▸ The data:
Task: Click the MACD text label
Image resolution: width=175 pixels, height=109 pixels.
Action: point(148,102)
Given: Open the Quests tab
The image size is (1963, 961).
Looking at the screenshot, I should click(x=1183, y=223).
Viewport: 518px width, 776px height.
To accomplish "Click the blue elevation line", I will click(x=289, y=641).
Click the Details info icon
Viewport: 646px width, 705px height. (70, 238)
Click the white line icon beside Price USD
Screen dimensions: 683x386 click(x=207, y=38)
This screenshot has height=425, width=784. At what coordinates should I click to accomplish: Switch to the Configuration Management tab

▸ Task item: Extract the data in full. Keep it word for word.

▸ Result below:
Task: Click the MACD text label
Image resolution: width=175 pixels, height=109 pixels.
Action: point(148,102)
Given: Open the Quests tab
The image size is (1963, 961).
Looking at the screenshot, I should click(x=1183, y=223).
Viewport: 518px width, 776px height.
To accomplish "Click the blue elevation line", I will click(x=289, y=641).
Click the Details info icon
Viewport: 646px width, 705px height. (70, 238)
Click the white line icon beside Price USD
Screen dimensions: 683x386 click(x=207, y=38)
This screenshot has height=425, width=784. At what coordinates should I click to accomplish: Switch to the Configuration Management tab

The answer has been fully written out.